I think there’s a (kind of) loophole here, where we use an “abstract hypothetical” model of a hypothetical future, and optimize for consequences our actions for that hypothetical. Is this what you mean by “understood in abstract terms”?
More or less, yes (in the case of engineering problems specifically, which I think is more real-world-oriented than most science AI).
The part I don’t understand is why you’re saying that this is “simpler”? It seems equally complex in kolmogorov complexity and computational complexity.
What I’m saying is “simpler” is that, given a problem that doesn’t need to depend on the actual effects of the outputs on the future of the real world (where operating in a simulation is an example, though one that could become riskily close to the real world depending on the information taken into account by the simulation—it might not be a good idea to include highly detailed political risks of other humans thwarting construction in a fusion reactor construction simulation for example), it is simpler for the AI to solve that problem without taking into consideration the effects of the output on the future of the real world than it is to take into account the effects of the output on the future of the real world anyway.
I feel like you’re proposing two different types of AI and I want to disambiguate them. The first one, exemplified in your response to Peter (and maybe referenced in your first sentence above), is a kind of research assistant that proposes theories (after having looked at data that a scientist is gathering?), but doesn’t propose experiments and doesn’t think about the usefulness of its suggestions/theories. Like a Solomonoff inductor that just computes the simplest explanation for some data? And maybe some automated approach to interpreting theories?
The second one, exemplified by the chess analogy and last paragraph above, is a bit like a consequentialist agent that is a little detached from reality (can’t learn anything, has a world model that we designed such that it can’t consider new obstacles).
Do you agree with this characterization?
What I’m saying is “simpler” is that, given a problem that doesn’t need to depend on the actual effects of the outputs on the future of the real world […], it is simpler for the AI to solve that problem without taking into consideration the effects of the output on the future of the real world than it is to take into account the effects of the output on the future of the real world anyway.

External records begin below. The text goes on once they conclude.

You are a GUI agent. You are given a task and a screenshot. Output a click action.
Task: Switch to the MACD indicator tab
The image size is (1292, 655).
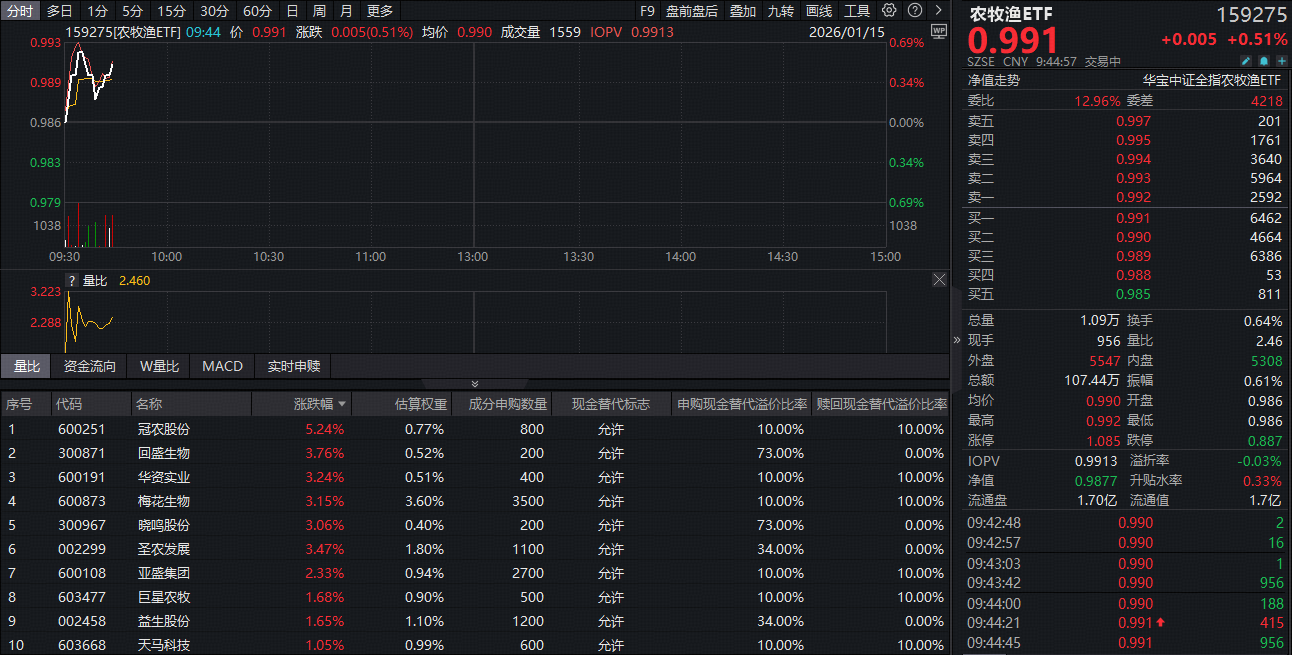[x=222, y=366]
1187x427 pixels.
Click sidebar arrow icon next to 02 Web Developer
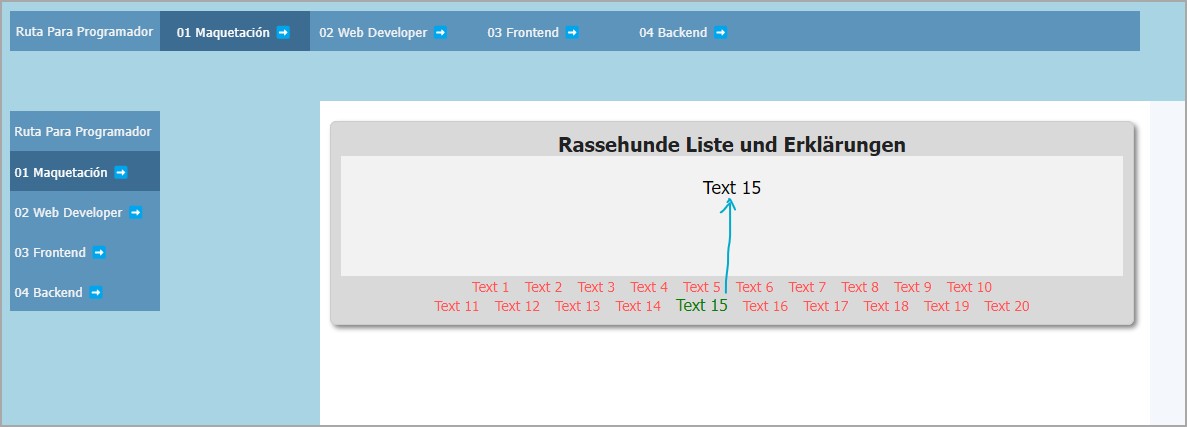136,212
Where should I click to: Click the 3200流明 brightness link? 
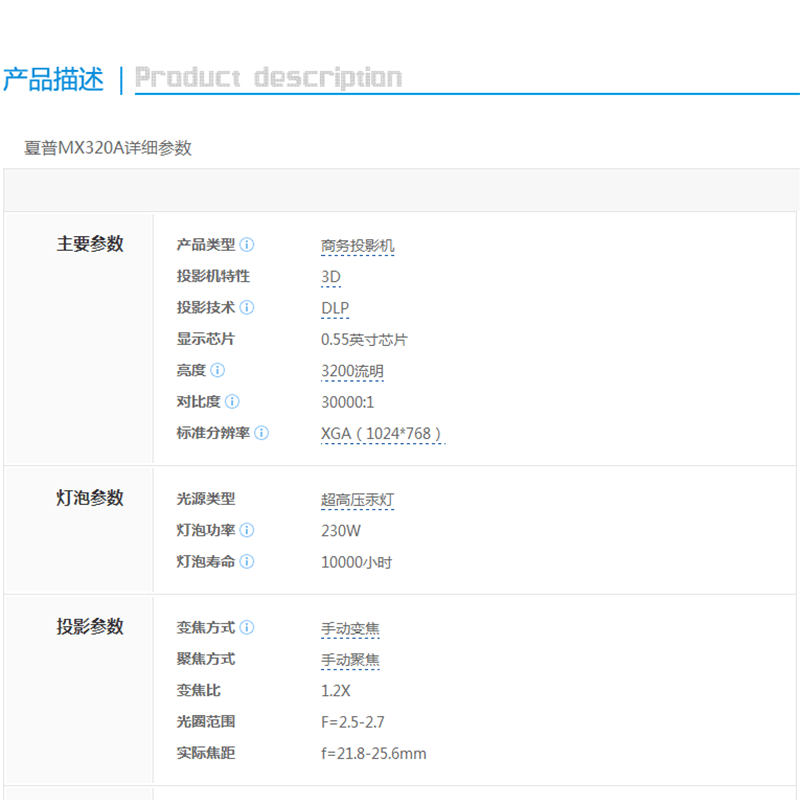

I accept chess and formal theorem-proving as examples of problem where we can define the solution without using facts about the real-world future (because we can easily write down formally a definition of what the solution looks like).
For a more useful problem (e.g. curing a type of cancer) we (the designers) only know how to define a solution in terms of real world future states (patient is alive, healthy, non traumatized, etc). I’m not saying there doesn’t exist a definition of success that doesn’t involve referencing real-world future states. But the AI designers don’t know it (and I expect it would be relatively complicated).
My understanding of your simplicity argument is that it is saying that it is computationally cheaper for a trained AI to discover during training a non-consequence definition of the task, despite a consequentialist definition being the criterion used to train it? If so, I disagree that computation cost is very relevant here, generalization (to novel obstacles) is the dominant factor determining how useful this AI is.
More or less, yes (in the case of engineering problems specifically, which I think is more real-world-oriented than most science AI).
What I’m saying is “simpler” is that, given a problem that doesn’t need to depend on the actual effects of the outputs on the future of the real world (where operating in a simulation is an example, though one that could become riskily close to the real world depending on the information taken into account by the simulation—it might not be a good idea to include highly detailed political risks of other humans thwarting construction in a fusion reactor construction simulation for example), it is simpler for the AI to solve that problem without taking into consideration the effects of the output on the future of the real world than it is to take into account the effects of the output on the future of the real world anyway.
I feel like you’re proposing two different types of AI and I want to disambiguate them. The first one, exemplified in your response to Peter (and maybe referenced in your first sentence above), is a kind of research assistant that proposes theories (after having looked at data that a scientist is gathering?), but doesn’t propose experiments and doesn’t think about the usefulness of its suggestions/theories. Like a Solomonoff inductor that just computes the simplest explanation for some data? And maybe some automated approach to interpreting theories?
The second one, exemplified by the chess analogy and last paragraph above, is a bit like a consequentialist agent that is a little detached from reality (can’t learn anything, has a world model that we designed such that it can’t consider new obstacles).
Do you agree with this characterization?
I accept chess and formal theorem-proving as examples of problem where we can define the solution without using facts about the real-world future (because we can easily write down formally a definition of what the solution looks like).
For a more useful problem (e.g. curing a type of cancer) we (the designers) only know how to define a solution in terms of real world future states (patient is alive, healthy, non traumatized, etc). I’m not saying there doesn’t exist a definition of success that doesn’t involve referencing real-world future states. But the AI designers don’t know it (and I expect it would be relatively complicated).
My understanding of your simplicity argument is that it is saying that it is computationally cheaper for a trained AI to discover during training a non-consequence definition of the task, despite a consequentialist definition being the criterion used to train it? If so, I disagree that computation cost is very relevant here, generalization (to novel obstacles) is the dominant factor determining how useful this AI is.